This is just the bare-bones basics of Cox Proportional Hazards models. There is a lot more to these models, including various assumptions that need to be tested for the model validity to hold, and issues in interpretation. However, for our purposes, just seeing how to run these models is enough.
Using a new dataset in the survival package called "cancer" we want to examine the survival in 228 patients with advanced lung cancer from the North Central Cancer Treatment Group. Performance scores rate how well the patient can perform usual daily activities.
Variable Name |
Description |
---|---|
inst |
Institution code |
time |
Survival time in days |
status |
censoring status, 1=censored, 2=dead |
age |
age in years |
sex |
1=Male, 2= Female |
ph.ecog |
ECOG performance score (0= good, 5=dead) |
ph.karno |
Karnofsky performance score (0=bad, 100=good) rated by physician |
pat.karno |
Karnofsky performance score as rated by patient |
meal.cal |
calories consumed at meals |
wt.loss |
Weight loss in last six months |
First, let's do some non-adjusted analysis:
Test the null hypothesis that there is no difference in the survival function of patients with advanced lung cancer between males and females. |
Suppose we want to determine if there is an association between length of survival and gender after adjusting for age. The log-rank test discussed previously will only compare groups, it does not take into account adjusting for other covariates/confounding variables. To adjust for other covariates we perform the Cox's proportional hazards regression using the coxph() function in R. To perform exercise 2 using Cox regression we use the following commands:
> detach(leukemia)
> attach(cancer)
> coxph(Surv(time,status)~sex)
Call:
coxph(formula = Surv(time, status) ~ sex)

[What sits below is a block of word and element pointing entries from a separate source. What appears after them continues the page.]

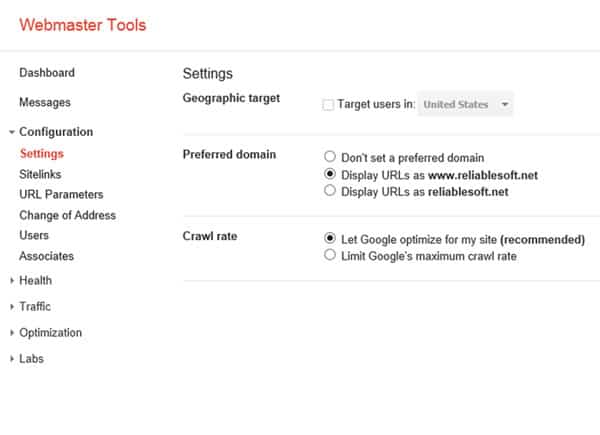Expand the Labs section arrow
Viewport: 600px width, 435px height.
[11, 359]
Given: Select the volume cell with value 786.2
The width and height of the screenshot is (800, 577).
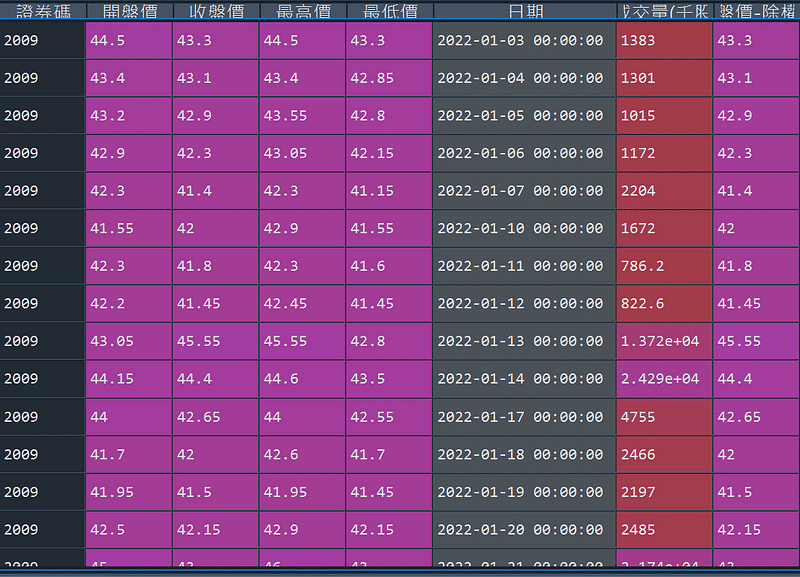Looking at the screenshot, I should 664,266.
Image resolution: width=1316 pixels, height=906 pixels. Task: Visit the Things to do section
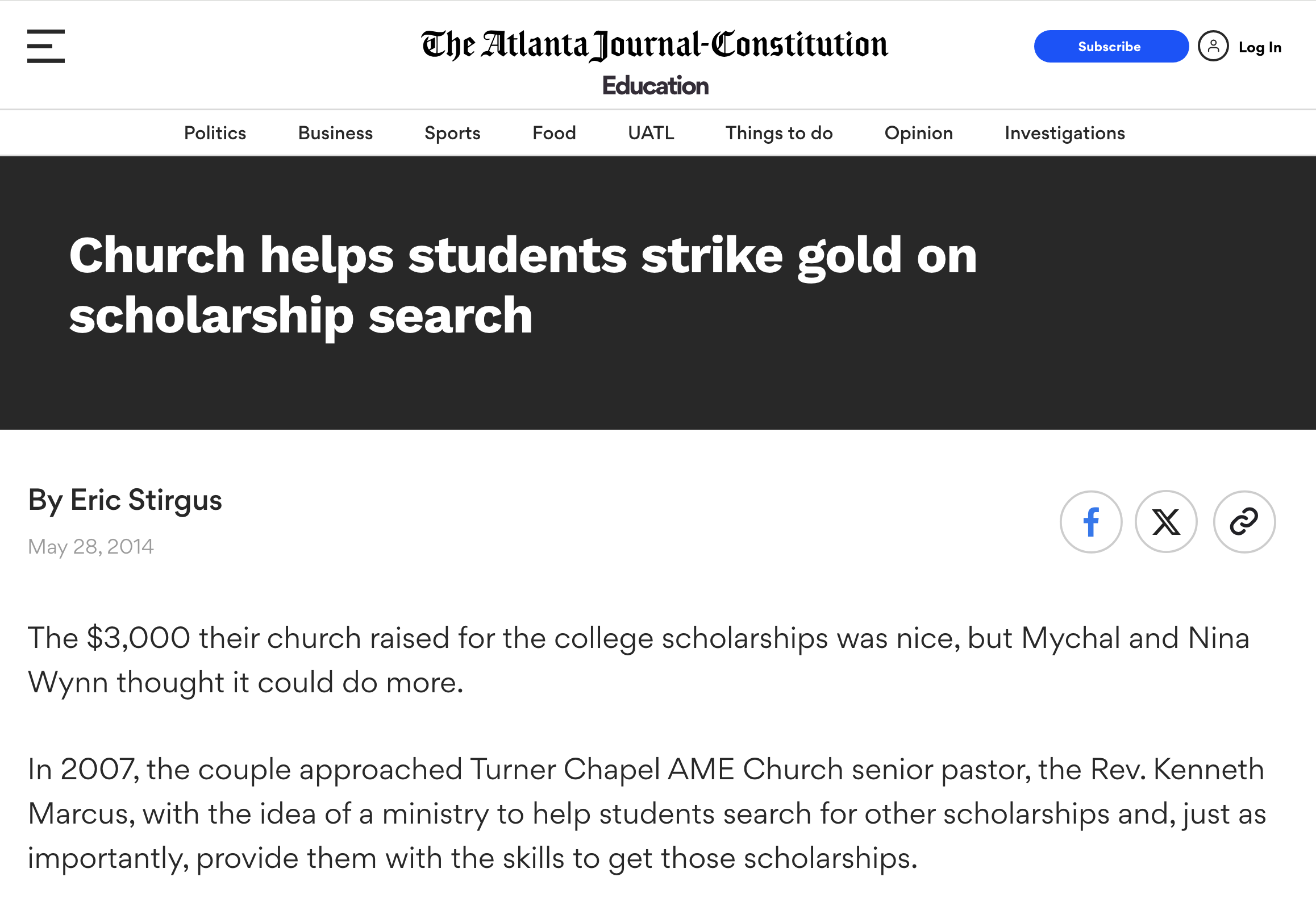click(x=779, y=133)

coef exp(coef) se(coef) z p
sex -0.531 0.588 0.167 -3.18 0.0015
Likelihood ratio test=10.6 on 1 df, p=0.00111 n= 228, number of events= 165
We see that when using the Cox regression to perform the test, the results are very similar to the log rank test (χ12 = 10.6 with p-value = 0.00111). The Cox regression estimates the hazard ratio of dying when comparing males to females. Here, sex is significantly related to survival (p-value = 0.00111), with better survival in females in comparison to males (hazard ratio of dying = 0.588). Females have 0.588 times the hazard of dying in comparison to males.
To extend the cox regression to adjust for other covariates, we will extend this to test the following hypothesis:
- H0: There is no difference in the survival function when comparing males to females after adjusting for age.
- Ha: There is a difference in the survival function when comparing males to females after adjusting for age.
> coxph(formula = Surv(time, status) ~ sex + age)
Call:
coxph(formula = Surv(time, status) ~ sex + age)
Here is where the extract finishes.